Führe den Textauszug über Ty Tierwater und seinen Einsatz für den Umweltschutz im Anschluss an den letzten Satz weiter.

Textauszug »
=====

Wenn man sagt, dass Ty sein Leben für den Umweltschutz gegeben hat, ist das nicht übertrieben. Er hat gemeinsam mit seiner damaligen Frau Andrea an legalen Aktionen der Umweltorganisation "Earth Forever!- EF!" teilgenommen und sich radikalisiert, als er den Eindruck hatte, dass diese Aktionen nichts an der verfehlten Klima- und Umweltpolitik der US-Regierung und der Bundesstaaten ändern. Er machte Bau- und Holzfällermaschinen von großen Unternehmen nachts unbrauchbar und steckte eine Holzplantage in Brand, für die ein natürlicher Wald mit alten Baumriesen abgeholzt worden war. Dafür saß er jahrelang im Gefängnis. An seiner Einstellung hat die Haft nichts geändert. Ty war nie ein Redner, sondern wollte mit seinen Taten etwas erreichen: "Ich halte keine Predigten. Es ist zu spät dafür, und abgesehen davon hat das Predigen noch nie irgendwas geholfen. Aber eins will ich sagen, der Ordnung halber - die meiste Zeit meines Lebens war ich Verbrecher. Genau wie ihr", lässt Boyle Ty Tierwater 2025 sagen.

=====

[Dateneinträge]

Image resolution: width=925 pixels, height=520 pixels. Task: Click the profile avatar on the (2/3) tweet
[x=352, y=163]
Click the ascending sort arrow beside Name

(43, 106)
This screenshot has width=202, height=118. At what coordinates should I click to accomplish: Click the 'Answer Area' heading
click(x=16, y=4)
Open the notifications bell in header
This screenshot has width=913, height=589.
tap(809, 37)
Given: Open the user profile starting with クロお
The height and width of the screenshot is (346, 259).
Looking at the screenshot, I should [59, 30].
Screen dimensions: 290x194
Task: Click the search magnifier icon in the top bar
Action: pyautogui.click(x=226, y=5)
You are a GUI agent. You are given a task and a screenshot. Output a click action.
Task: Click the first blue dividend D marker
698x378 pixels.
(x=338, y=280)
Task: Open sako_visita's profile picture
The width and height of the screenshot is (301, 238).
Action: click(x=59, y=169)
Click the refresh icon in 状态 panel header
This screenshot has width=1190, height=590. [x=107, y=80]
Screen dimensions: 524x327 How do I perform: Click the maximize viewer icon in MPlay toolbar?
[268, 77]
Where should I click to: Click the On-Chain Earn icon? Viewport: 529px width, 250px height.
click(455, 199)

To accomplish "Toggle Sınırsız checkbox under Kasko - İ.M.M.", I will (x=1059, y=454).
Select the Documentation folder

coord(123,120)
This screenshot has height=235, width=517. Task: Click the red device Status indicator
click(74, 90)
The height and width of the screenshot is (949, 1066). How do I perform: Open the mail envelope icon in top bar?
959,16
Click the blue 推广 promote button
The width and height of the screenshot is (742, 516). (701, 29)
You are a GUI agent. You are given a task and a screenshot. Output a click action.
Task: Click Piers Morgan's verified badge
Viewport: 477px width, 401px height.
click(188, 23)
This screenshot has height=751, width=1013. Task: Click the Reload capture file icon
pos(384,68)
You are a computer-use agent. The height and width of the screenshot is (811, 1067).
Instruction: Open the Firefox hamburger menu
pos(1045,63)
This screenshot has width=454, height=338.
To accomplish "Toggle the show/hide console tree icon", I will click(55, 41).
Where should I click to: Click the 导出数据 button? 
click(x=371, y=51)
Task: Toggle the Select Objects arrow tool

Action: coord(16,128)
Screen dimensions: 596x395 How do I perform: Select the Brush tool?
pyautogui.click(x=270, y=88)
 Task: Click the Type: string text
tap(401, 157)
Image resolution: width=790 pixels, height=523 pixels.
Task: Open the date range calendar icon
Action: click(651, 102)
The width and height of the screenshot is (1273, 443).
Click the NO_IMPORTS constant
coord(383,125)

=====

Antwort »
Was ihn sein Leben lang verfolgt, ist der lange zurückliegende Tod seiner Tochter Sierra, die damals wegen einer spektakulären Umweltaktion zu einer Ikone der Umweltbewegung wurde. Alles lange her, kaum jemand kennt heute noch ihren und Tys Namen. Das soll sich plötzlich, vierundzwanzig Jahre nach Sierras Tod, ändern: Andrea taucht unvermittelt bei Ty auf, zwanzig Jahre, nachdem sich die beiden getrennt haben. Sie hat eine Frau mitgebacht, die Ty flüchtig von früher kennt und ihn nun interviewen will, um eine Biographie über seine Tochter zu schreiben. Die Anwesenheit der beiden Frauen führt zu problematischen Situationen, die sich zuspitzen, als das Wetter noch schlechter wird. Die normalerweise in ihren Gehegen lebenden Tiere sind vom ansteigenden Wasser bedroht, sodass Ty nur eine Chance sieht, sie zu retten: Sie müssen vorübergehend im weitläufigen Wohnhaus des Popstars untergebracht werden, das  auf einer künstlichen Anhöhe steht. Diese Umsiedlung bringt eine verhängnisvolle Kette von Ereignissen in Gang, die manche der Hausbewohner nicht überleben.

Lesen?

Boyles dystopischer Roman greift Themen auf, die ein Großteil der Menschen jahrzehntelang verdrängt hat. Der Klimawandel und seine Folgen sind für sich genommen keine Neuigkeit, wurden und werden jedoch "erfolgreich" ignoriert.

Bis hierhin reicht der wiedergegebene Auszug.